──────── Records for the exercise
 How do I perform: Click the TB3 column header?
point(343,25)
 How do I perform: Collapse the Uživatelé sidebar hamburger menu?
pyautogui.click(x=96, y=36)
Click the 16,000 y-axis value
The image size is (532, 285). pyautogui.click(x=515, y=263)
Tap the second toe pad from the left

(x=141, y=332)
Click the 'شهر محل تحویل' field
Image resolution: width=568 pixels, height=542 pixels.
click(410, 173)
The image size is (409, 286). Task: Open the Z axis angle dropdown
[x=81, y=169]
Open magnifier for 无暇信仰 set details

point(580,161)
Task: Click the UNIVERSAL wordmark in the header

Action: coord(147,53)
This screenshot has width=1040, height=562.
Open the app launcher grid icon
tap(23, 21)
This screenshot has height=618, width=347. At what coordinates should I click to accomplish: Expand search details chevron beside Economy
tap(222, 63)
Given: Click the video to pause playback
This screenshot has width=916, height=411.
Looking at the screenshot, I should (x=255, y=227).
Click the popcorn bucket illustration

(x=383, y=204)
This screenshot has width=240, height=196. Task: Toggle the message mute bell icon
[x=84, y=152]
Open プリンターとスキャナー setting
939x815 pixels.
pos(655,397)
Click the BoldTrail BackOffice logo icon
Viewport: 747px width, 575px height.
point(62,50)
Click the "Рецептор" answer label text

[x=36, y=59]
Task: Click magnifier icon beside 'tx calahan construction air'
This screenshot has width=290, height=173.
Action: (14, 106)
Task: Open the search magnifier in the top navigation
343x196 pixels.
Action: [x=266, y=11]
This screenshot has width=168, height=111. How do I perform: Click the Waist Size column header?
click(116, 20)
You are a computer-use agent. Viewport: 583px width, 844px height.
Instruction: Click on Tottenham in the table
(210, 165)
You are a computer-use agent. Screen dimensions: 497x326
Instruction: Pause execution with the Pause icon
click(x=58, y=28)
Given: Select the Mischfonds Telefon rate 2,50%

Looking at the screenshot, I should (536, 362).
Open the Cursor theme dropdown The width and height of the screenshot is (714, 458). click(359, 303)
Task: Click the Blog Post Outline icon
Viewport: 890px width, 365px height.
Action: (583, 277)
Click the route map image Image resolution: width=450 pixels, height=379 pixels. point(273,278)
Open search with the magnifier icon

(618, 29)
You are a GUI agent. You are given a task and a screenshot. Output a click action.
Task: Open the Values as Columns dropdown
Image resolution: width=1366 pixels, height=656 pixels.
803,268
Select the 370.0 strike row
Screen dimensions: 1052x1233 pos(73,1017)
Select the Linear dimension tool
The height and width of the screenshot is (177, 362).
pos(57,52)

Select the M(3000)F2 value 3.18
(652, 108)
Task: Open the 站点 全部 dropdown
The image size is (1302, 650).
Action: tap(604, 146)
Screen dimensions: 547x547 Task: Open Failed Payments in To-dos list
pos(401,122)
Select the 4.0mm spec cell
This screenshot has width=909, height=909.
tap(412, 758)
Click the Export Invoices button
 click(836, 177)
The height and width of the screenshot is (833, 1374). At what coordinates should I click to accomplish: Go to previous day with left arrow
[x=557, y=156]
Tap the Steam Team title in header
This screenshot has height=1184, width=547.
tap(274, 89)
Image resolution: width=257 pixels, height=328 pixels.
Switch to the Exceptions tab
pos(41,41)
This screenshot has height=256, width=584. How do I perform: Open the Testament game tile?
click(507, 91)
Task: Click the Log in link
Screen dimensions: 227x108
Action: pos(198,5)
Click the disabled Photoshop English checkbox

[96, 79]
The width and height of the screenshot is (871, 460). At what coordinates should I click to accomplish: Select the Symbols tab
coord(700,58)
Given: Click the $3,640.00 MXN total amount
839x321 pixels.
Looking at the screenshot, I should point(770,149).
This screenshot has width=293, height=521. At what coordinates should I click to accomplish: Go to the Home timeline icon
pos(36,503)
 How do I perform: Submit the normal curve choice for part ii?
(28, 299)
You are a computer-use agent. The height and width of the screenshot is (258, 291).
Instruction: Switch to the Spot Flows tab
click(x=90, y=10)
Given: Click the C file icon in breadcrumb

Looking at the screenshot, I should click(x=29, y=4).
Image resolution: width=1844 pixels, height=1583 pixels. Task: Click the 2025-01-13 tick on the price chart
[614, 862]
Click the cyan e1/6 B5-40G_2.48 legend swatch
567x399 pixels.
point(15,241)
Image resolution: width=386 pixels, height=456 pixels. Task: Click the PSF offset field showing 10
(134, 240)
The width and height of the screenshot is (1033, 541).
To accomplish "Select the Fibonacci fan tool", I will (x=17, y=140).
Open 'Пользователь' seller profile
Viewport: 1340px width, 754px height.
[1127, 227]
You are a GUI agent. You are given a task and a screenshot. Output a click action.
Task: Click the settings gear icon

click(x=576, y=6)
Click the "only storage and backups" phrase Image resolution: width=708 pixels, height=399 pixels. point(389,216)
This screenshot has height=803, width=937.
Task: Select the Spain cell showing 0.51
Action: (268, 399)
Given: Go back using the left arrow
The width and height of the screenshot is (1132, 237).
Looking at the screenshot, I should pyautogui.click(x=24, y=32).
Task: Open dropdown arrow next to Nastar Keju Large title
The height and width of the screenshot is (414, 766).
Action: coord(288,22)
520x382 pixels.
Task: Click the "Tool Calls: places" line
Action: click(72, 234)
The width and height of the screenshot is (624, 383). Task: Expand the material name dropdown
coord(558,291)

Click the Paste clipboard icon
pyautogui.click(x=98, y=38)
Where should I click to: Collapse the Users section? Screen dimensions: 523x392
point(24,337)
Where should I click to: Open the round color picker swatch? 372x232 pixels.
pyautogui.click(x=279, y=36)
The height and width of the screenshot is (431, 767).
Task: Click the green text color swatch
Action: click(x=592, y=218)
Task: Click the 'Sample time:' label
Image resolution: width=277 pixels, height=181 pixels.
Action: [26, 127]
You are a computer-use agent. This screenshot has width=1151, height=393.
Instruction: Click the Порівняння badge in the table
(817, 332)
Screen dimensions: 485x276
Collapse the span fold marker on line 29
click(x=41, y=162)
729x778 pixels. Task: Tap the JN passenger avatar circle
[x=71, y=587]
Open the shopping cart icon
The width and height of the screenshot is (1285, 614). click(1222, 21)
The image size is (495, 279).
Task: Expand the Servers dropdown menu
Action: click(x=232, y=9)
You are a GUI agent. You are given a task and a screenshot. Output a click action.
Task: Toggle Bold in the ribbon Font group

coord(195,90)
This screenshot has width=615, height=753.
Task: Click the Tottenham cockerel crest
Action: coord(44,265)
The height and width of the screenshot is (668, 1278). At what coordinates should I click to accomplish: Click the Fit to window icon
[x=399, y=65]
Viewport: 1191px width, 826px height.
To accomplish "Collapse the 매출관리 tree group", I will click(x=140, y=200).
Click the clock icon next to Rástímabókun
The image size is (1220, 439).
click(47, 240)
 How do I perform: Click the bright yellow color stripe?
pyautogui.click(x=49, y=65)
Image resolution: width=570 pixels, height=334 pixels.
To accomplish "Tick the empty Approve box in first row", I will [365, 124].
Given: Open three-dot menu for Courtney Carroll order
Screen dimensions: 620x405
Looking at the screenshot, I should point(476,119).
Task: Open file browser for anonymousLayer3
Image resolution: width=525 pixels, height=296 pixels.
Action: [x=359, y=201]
────────────────
What you should do:
Please return every line of the listing exactly.

Result for this exercise:
 How do I perform: Click the TB3 column header?
point(343,25)
 How do I perform: Collapse the Uživatelé sidebar hamburger menu?
pyautogui.click(x=96, y=36)
Click the 16,000 y-axis value
The image size is (532, 285). pyautogui.click(x=515, y=263)
Tap the second toe pad from the left

(x=141, y=332)
Click the 'شهر محل تحویل' field
Image resolution: width=568 pixels, height=542 pixels.
click(410, 173)
The image size is (409, 286). Task: Open the Z axis angle dropdown
[x=81, y=169]
Open magnifier for 无暇信仰 set details

point(580,161)
Task: Click the UNIVERSAL wordmark in the header

Action: coord(147,53)
This screenshot has width=1040, height=562.
Open the app launcher grid icon
tap(23, 21)
This screenshot has height=618, width=347. At what coordinates should I click to accomplish: Expand search details chevron beside Economy
tap(222, 63)
Given: Click the video to pause playback
This screenshot has width=916, height=411.
Looking at the screenshot, I should (x=255, y=227).
Click the popcorn bucket illustration

(x=383, y=204)
This screenshot has width=240, height=196. Task: Toggle the message mute bell icon
[x=84, y=152]
Open プリンターとスキャナー setting
939x815 pixels.
pos(655,397)
Click the BoldTrail BackOffice logo icon
Viewport: 747px width, 575px height.
point(62,50)
Click the "Рецептор" answer label text

[x=36, y=59]
Task: Click magnifier icon beside 'tx calahan construction air'
This screenshot has width=290, height=173.
Action: (14, 106)
Task: Open the search magnifier in the top navigation
343x196 pixels.
Action: [x=266, y=11]
This screenshot has width=168, height=111. How do I perform: Click the Waist Size column header?
click(116, 20)
You are a computer-use agent. Viewport: 583px width, 844px height.
Instruction: Click on Tottenham in the table
(210, 165)
You are a computer-use agent. Screen dimensions: 497x326
Instruction: Pause execution with the Pause icon
click(x=58, y=28)
Given: Select the Mischfonds Telefon rate 2,50%

Looking at the screenshot, I should (536, 362).
Open the Cursor theme dropdown The width and height of the screenshot is (714, 458). click(359, 303)
Task: Click the Blog Post Outline icon
Viewport: 890px width, 365px height.
Action: (583, 277)
Click the route map image Image resolution: width=450 pixels, height=379 pixels. point(273,278)
Open search with the magnifier icon

(618, 29)
You are a GUI agent. You are given a task and a screenshot. Output a click action.
Task: Open the Values as Columns dropdown
Image resolution: width=1366 pixels, height=656 pixels.
803,268
Select the 370.0 strike row
Screen dimensions: 1052x1233 pos(73,1017)
Select the Linear dimension tool
The height and width of the screenshot is (177, 362).
pos(57,52)

Select the M(3000)F2 value 3.18
(652, 108)
Task: Open the 站点 全部 dropdown
The image size is (1302, 650).
Action: tap(604, 146)
Screen dimensions: 547x547 Task: Open Failed Payments in To-dos list
pos(401,122)
Select the 4.0mm spec cell
This screenshot has width=909, height=909.
tap(412, 758)
Click the Export Invoices button
 click(836, 177)
The height and width of the screenshot is (833, 1374). At what coordinates should I click to accomplish: Go to previous day with left arrow
[x=557, y=156]
Tap the Steam Team title in header
This screenshot has height=1184, width=547.
tap(274, 89)
Image resolution: width=257 pixels, height=328 pixels.
Switch to the Exceptions tab
pos(41,41)
This screenshot has height=256, width=584. How do I perform: Open the Testament game tile?
click(507, 91)
Task: Click the Log in link
Screen dimensions: 227x108
Action: pos(198,5)
Click the disabled Photoshop English checkbox

[96, 79]
The width and height of the screenshot is (871, 460). At what coordinates should I click to accomplish: Select the Symbols tab
coord(700,58)
Given: Click the $3,640.00 MXN total amount
839x321 pixels.
Looking at the screenshot, I should point(770,149).
This screenshot has width=293, height=521. At what coordinates should I click to accomplish: Go to the Home timeline icon
pos(36,503)
 How do I perform: Submit the normal curve choice for part ii?
(28, 299)
You are a computer-use agent. The height and width of the screenshot is (258, 291).
Instruction: Switch to the Spot Flows tab
click(x=90, y=10)
Given: Click the C file icon in breadcrumb

Looking at the screenshot, I should click(x=29, y=4).
Image resolution: width=1844 pixels, height=1583 pixels. Task: Click the 2025-01-13 tick on the price chart
[614, 862]
Click the cyan e1/6 B5-40G_2.48 legend swatch
567x399 pixels.
point(15,241)
Image resolution: width=386 pixels, height=456 pixels. Task: Click the PSF offset field showing 10
(134, 240)
The width and height of the screenshot is (1033, 541).
To accomplish "Select the Fibonacci fan tool", I will (x=17, y=140).
Open 'Пользователь' seller profile
Viewport: 1340px width, 754px height.
[1127, 227]
You are a GUI agent. You are given a task and a screenshot. Output a click action.
Task: Click the settings gear icon

click(x=576, y=6)
Click the "only storage and backups" phrase Image resolution: width=708 pixels, height=399 pixels. point(389,216)
This screenshot has height=803, width=937.
Task: Select the Spain cell showing 0.51
Action: (268, 399)
Given: Go back using the left arrow
The width and height of the screenshot is (1132, 237).
Looking at the screenshot, I should pyautogui.click(x=24, y=32).
Task: Open dropdown arrow next to Nastar Keju Large title
The height and width of the screenshot is (414, 766).
Action: coord(288,22)
520x382 pixels.
Task: Click the "Tool Calls: places" line
Action: click(72, 234)
The width and height of the screenshot is (624, 383). Task: Expand the material name dropdown
coord(558,291)

Click the Paste clipboard icon
pyautogui.click(x=98, y=38)
Where should I click to: Collapse the Users section? Screen dimensions: 523x392
point(24,337)
Where should I click to: Open the round color picker swatch? 372x232 pixels.
pyautogui.click(x=279, y=36)
The height and width of the screenshot is (431, 767).
Task: Click the green text color swatch
Action: click(x=592, y=218)
Task: Click the 'Sample time:' label
Image resolution: width=277 pixels, height=181 pixels.
Action: [26, 127]
You are a computer-use agent. This screenshot has width=1151, height=393.
Instruction: Click the Порівняння badge in the table
(817, 332)
Screen dimensions: 485x276
Collapse the span fold marker on line 29
click(x=41, y=162)
729x778 pixels. Task: Tap the JN passenger avatar circle
[x=71, y=587]
Open the shopping cart icon
The width and height of the screenshot is (1285, 614). click(1222, 21)
The image size is (495, 279).
Task: Expand the Servers dropdown menu
Action: click(x=232, y=9)
You are a GUI agent. You are given a task and a screenshot. Output a click action.
Task: Toggle Bold in the ribbon Font group

coord(195,90)
This screenshot has width=615, height=753.
Task: Click the Tottenham cockerel crest
Action: coord(44,265)
The height and width of the screenshot is (668, 1278). At what coordinates should I click to accomplish: Click the Fit to window icon
[x=399, y=65]
Viewport: 1191px width, 826px height.
To accomplish "Collapse the 매출관리 tree group", I will click(x=140, y=200).
Click the clock icon next to Rástímabókun
The image size is (1220, 439).
click(47, 240)
 How do I perform: Click the bright yellow color stripe?
pyautogui.click(x=49, y=65)
Image resolution: width=570 pixels, height=334 pixels.
To accomplish "Tick the empty Approve box in first row", I will [365, 124].
Given: Open three-dot menu for Courtney Carroll order
Screen dimensions: 620x405
Looking at the screenshot, I should point(476,119).
Task: Open file browser for anonymousLayer3
Image resolution: width=525 pixels, height=296 pixels.
Action: [x=359, y=201]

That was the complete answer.